Dreaming of test anxiety?

Delia Lloyd. Blogger and Journalist

I was introduced to an interesting blog today and the post was apt for this site  “Do You Every Really Leave High School?” and it’s from the blog RealDelia: Finding Yourself in Adulthood,” written by  an American-born journalist in London, Delia Lloyd.  The post focuses on the anxiety dreams many of us continue to have about tests.   In my 35 years as I performance psychologist I’ve heard so many dreams about test anxiety that I’ve lost count. When I was a young child–just around the time I started school — I started having a full-blown nightmare about taking tests. The dream all took place on an enormous sheet of lined paper, the older kind with the red margin running up and down the left side. The teacher– something of a Alice in Wonderland Red Queen type — was standing at the top line, looking very imperious and scary. I had to go up to the top line on the page  and answer a question. My Jungian analyst friends would probably have a field day with this day, but suffice it to say, I found tests scary. Most people find tests scary, and that’s why they dream about them well into adult life.
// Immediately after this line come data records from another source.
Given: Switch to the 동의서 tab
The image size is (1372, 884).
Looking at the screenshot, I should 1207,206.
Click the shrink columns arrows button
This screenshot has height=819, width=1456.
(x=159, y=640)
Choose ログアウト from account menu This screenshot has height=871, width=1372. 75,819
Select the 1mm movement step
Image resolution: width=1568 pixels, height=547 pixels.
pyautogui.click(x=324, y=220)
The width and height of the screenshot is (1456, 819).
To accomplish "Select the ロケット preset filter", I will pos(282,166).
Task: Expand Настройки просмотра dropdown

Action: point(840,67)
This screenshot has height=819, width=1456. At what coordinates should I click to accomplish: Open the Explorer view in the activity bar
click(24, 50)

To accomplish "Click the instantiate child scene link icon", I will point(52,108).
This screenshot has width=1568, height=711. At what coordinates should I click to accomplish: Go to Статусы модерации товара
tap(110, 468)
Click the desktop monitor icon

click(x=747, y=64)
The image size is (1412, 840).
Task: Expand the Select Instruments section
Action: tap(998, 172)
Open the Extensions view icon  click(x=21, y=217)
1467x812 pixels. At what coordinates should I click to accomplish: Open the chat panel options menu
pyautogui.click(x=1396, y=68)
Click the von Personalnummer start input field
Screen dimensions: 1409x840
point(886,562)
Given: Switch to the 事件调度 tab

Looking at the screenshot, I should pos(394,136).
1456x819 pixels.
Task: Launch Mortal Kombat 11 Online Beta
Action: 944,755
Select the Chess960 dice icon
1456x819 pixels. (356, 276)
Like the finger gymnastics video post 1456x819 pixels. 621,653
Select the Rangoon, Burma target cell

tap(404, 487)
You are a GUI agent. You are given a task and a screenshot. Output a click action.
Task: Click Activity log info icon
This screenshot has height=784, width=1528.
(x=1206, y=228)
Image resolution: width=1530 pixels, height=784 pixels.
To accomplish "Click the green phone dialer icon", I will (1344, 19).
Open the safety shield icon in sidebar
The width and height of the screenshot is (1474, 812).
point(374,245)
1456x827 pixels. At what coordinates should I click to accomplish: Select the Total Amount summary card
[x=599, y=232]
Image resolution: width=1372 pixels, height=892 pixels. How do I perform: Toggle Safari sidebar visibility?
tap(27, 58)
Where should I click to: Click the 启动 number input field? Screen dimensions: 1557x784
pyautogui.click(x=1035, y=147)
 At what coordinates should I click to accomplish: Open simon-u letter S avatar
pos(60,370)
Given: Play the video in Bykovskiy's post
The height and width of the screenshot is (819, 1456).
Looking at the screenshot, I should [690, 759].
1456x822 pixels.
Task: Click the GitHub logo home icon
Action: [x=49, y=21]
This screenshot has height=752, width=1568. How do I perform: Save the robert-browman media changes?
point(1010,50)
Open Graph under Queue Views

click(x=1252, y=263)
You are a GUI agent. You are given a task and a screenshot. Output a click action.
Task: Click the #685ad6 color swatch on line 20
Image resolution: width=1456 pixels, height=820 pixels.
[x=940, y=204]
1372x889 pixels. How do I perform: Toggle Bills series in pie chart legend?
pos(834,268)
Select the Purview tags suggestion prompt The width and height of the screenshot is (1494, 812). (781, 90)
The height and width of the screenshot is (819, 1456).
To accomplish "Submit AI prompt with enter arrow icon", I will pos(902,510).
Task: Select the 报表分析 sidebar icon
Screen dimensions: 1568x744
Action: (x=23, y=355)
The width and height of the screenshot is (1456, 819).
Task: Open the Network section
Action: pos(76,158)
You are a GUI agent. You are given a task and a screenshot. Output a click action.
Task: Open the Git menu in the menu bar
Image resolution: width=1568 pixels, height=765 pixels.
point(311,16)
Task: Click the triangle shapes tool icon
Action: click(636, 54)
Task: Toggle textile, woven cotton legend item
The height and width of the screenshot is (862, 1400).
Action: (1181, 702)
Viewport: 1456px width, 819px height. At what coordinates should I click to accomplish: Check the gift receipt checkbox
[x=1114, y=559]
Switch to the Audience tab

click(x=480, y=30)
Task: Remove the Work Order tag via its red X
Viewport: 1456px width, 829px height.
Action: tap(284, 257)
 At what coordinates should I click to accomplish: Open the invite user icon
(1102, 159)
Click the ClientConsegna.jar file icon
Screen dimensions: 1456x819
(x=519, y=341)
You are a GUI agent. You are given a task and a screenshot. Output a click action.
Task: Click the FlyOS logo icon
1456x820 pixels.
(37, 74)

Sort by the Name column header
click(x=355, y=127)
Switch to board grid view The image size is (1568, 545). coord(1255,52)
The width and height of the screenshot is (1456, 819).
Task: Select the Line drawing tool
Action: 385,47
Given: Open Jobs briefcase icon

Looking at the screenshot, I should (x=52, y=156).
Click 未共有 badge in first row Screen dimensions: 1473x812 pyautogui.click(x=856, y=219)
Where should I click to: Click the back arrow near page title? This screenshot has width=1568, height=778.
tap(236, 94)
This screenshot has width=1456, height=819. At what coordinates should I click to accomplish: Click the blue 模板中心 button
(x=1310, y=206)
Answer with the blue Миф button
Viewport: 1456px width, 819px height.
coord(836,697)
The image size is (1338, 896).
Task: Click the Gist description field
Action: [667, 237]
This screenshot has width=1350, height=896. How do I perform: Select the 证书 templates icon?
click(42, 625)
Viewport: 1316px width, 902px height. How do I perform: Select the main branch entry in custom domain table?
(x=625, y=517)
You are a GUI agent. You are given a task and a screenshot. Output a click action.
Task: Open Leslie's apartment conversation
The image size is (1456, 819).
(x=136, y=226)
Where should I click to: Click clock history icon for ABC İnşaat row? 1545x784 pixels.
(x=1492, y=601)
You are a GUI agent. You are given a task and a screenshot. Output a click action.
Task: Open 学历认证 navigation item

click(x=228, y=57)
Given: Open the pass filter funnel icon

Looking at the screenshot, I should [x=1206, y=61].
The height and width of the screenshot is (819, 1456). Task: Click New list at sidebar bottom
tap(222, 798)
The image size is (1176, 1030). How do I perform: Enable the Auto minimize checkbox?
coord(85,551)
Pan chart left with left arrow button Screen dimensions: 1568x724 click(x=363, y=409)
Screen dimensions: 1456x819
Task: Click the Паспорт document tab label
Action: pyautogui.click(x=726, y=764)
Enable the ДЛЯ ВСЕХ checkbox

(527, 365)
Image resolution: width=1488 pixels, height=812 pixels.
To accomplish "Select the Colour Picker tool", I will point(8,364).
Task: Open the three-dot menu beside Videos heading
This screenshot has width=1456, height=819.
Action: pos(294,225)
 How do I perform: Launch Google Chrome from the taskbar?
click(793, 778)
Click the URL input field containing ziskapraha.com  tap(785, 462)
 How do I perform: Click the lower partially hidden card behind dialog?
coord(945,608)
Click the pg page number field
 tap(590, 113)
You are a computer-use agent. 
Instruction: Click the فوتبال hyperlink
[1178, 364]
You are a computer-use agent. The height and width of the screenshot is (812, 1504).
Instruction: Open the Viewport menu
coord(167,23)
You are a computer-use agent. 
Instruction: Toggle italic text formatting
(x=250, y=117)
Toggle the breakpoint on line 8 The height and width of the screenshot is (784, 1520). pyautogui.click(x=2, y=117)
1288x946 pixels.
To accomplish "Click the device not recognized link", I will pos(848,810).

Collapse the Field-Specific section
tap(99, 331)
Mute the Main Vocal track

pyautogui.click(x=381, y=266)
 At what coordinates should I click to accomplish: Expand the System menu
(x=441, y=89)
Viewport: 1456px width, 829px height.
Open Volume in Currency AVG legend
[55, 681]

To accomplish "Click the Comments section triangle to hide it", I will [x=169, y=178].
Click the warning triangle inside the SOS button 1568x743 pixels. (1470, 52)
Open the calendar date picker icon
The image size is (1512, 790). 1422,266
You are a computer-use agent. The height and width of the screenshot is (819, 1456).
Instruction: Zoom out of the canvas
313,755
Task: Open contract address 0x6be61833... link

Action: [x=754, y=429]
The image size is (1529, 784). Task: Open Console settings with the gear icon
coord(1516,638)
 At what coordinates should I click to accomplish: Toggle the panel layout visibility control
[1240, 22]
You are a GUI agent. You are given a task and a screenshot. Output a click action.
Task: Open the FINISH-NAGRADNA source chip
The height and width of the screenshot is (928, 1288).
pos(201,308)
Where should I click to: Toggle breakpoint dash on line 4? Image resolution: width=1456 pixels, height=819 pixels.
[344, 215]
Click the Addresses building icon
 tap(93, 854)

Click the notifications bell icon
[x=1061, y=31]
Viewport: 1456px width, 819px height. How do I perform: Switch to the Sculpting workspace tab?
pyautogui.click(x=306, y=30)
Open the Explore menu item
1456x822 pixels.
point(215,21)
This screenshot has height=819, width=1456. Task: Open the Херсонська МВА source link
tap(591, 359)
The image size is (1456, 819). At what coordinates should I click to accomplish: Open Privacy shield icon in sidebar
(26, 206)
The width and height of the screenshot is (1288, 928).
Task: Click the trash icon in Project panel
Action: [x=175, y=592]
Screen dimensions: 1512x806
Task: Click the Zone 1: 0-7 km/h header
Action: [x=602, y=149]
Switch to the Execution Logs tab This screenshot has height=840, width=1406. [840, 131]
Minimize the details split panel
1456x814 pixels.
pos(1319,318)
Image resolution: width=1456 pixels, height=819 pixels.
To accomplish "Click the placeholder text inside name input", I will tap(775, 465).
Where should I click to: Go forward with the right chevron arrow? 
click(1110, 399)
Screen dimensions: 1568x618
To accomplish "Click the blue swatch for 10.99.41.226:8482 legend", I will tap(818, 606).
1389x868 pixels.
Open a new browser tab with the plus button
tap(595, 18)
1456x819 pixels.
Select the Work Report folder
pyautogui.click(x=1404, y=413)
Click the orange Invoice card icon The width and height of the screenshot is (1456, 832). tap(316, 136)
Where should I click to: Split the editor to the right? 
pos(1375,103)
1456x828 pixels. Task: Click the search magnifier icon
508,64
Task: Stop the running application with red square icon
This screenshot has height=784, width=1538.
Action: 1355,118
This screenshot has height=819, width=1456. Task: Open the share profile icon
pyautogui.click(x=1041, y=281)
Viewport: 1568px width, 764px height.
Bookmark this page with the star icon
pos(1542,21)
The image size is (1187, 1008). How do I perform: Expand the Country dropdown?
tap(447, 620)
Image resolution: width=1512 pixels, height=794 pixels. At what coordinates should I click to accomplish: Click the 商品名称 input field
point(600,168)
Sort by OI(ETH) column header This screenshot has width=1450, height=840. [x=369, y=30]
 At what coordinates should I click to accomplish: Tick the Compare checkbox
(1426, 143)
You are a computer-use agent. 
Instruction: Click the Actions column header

Delia Lloyd offers this:  “Whether it’s taking an important test or competing in a do-or-die football match or finally screwing up the courage to ask the girl you’ve had a crush on to Senior Prom, none of us ever fully escapes the clutches of high school.” Why is this so?  Because when we’re in school (I would say even before high school), we’re open, vulnerable, and particularly susceptible to the negative effects of being  judged or rejected. Our self-esteem is wound up in our actions and in how others respond to us. This is all badly reinforced by the high degree of competition and comparison that our schools promote and foster. I think that test anxiety dreams — and now I’ll put on my psychologist hat– point to underlying feelings of unworthiness that are particularly rife in our high school years when we realize we “are”– that existential moment in which we sense we actually exist and that we are this person. Worthiness is something everyone struggles with. I would say it’s one of the root of most psycho-emotional problems. As we grow we realize that worthiness doesn’t come from a test score, or from someone else’s opinion from us, but from a deeply personal, heart-felt sense that who we are, as we are, is OK. And that we have something to offer the world.  So yes, when we have to take a test in later life, or we face a particularly challenging, test-like, situation, our unconscious sends up all those feelings and memories and anxieties that were so much a part of our lives at a very tender time in our growth. Consciousness is like a fishnet– you pull up one part of it and the rest comes with it. If you are feeling anxious about a present-day test, stop, take a good deep breath and feel your feet on the floor. Have the experience of where you are now. There used to be a cigarette commercial (Virignia Slims) with the tag line: “You’ve come a long way baby.” It’s true, you have.  Thank you Delia Lloyd!